Re: [PATCH 1/2] security: lsm_audit: add ioctl specific auditing

On 05/20/2015 04:21 PM, Steve Grubb wrote: > On Wednesday, May 20, 2015 04:06:55 PM Paul Moore wrote: >> On Thursday, April 09, 2015 02:49:31 PM Jeff Vander Stoep wrote: >>> Add information about ioctl calls to the LSM audit data. Log the >>> file path and command number. >>> >>> Signed-off-by: Jeff Vander Stoep <jeffv(a)google.com&gt; >>> --- >>> >>> include/linux/lsm_audit.h | 7 +++++++ >>> security/lsm_audit.c | 15 +++++++++++++++ >>> 2 files changed, 22 insertions(+) >> >> No real comment other than we should include the linux-audit list on this >> patch (added to the To/CC line). >> >> From an audit perspective the only new field would be the ioctl number >> which is represented by the "ioctlcmd" name.

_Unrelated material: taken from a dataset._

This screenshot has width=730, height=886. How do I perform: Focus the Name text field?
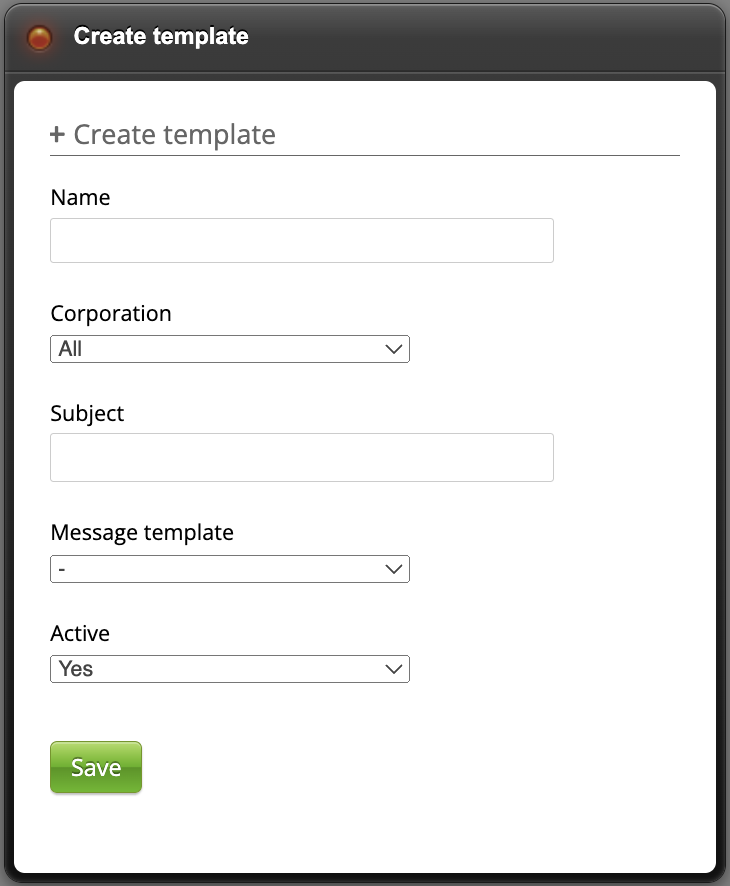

Does anyone in the audit >> space have any strong feelings on this one way or another? > > Isn't that in arg1 already? I know I wrote interpretations for it. Only with syscall audit, often not enabled. This is to capture the information on AVC denials for an extension to SELinux to support ioctl whitelisting.